Dozens of protesters, arguing everything from President Obama’s health care plan to even race, verbally clashed outside of the United States Federal Courthouse in Downtown Raleigh Thursday afternoon and were separated by city police.

The liberal group MoveOn.org organized the rally and had about 30 demonstrators cheering on universal health care. A group of about 40 conservatives, some saying they were organized by the Wake County Republican Party, counter-protested, carrying signs, chanting and receiving a large number of approving car honks.

At one point, the two groups began yelling at each other while massed directly in front of the courthouse and Raleigh police separated the two groups.

‘The watch commander said there were opposing viewpoints,” police spokesman Jim Sughrue said, adding that there were no arrest and that police breaking-up the arguing groups, ‘helped insure the disagreement didn’t escalate. And both groups still had an opportunity to get their point across.”

The conservative group then began to sing ‘America The Beautiful.”

The liberal group, now on the West side of the building and separated by about eight officers, began singing the same song as agitation on both sides continued to mount.

Larry Larrison, 66 of Clayton, shouted at one woman in the liberal group.’Why don’t you get a job and pay for health care,” Larrison, a Vietnam veteran screamed.

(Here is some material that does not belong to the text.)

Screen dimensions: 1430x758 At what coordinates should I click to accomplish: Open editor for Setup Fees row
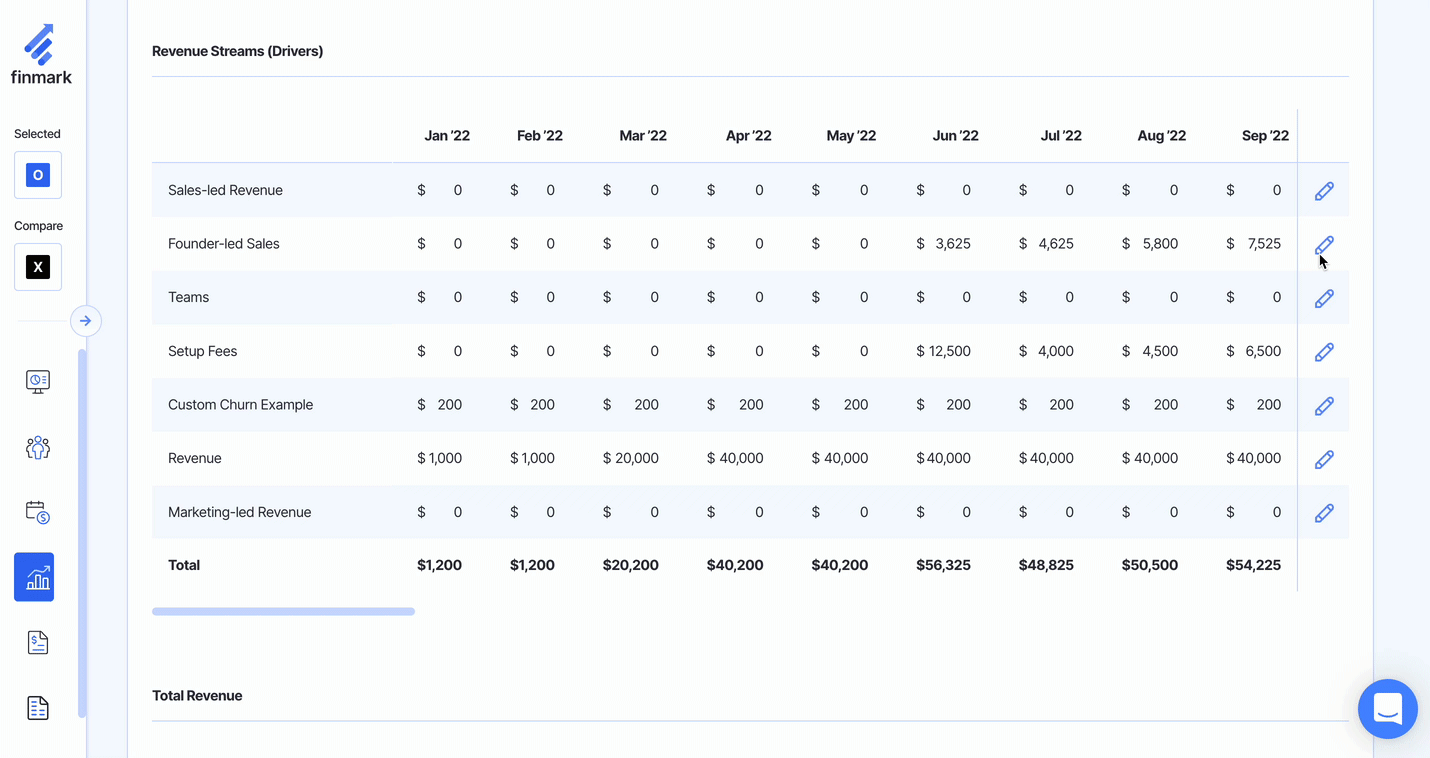tap(1324, 352)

Minutes later, as some of the liberal protesters left, walking East through the group of conservatives, universal health care proponent Cheryl D. Moon of Knightdale bumped the sign of conservative protester Larry Herwig, 61 of Washington, N.C., with her fist.

After being alerted by the conservative protesters, police briefly detained Moon, but Herwig declined to take further action, he said.

‘I didn’t want to get down to their level,” said Herwig, another Vietnam vet. ‘With what I have to deal with at the [Veterans Administration] to get treatment is terrible. That’s what government health care is going to be.”

Shahzeel Sarfraz, the 20 year-old UNC student and organizer of the event, approached Herwig and apologized for his supporter’s behavior, saying ‘There’s no place for that.”

Herwig, who initially refused to shake Sarfraz’s outreached hand, and others said that Congress should take its time on health care legislation. ‘Don’t try and rush it through with nobody reading it,” Herwig said, after speaking with and shaking Sarfarz’s hand. ‘There’s too much at stake.”

Sarfraz countered that everyone needs health care, but was hesitant to defend all of the President’s plan, admitting he didn’t know all of it and that there was still work to be done.

Sarfraz pointed out that there was waste in private health care, now. A case Herwig partially agreed with.

But after hearing a story about a laid-off Wall Street investment banker with AIDS, who went to Duke University, and now has no savings or health provider, Herwig agreed with Sarfraz that everyone should be entitled to care, but a different system would be needed.

Both sides also agreed that there was little room for compromise. It was left or right.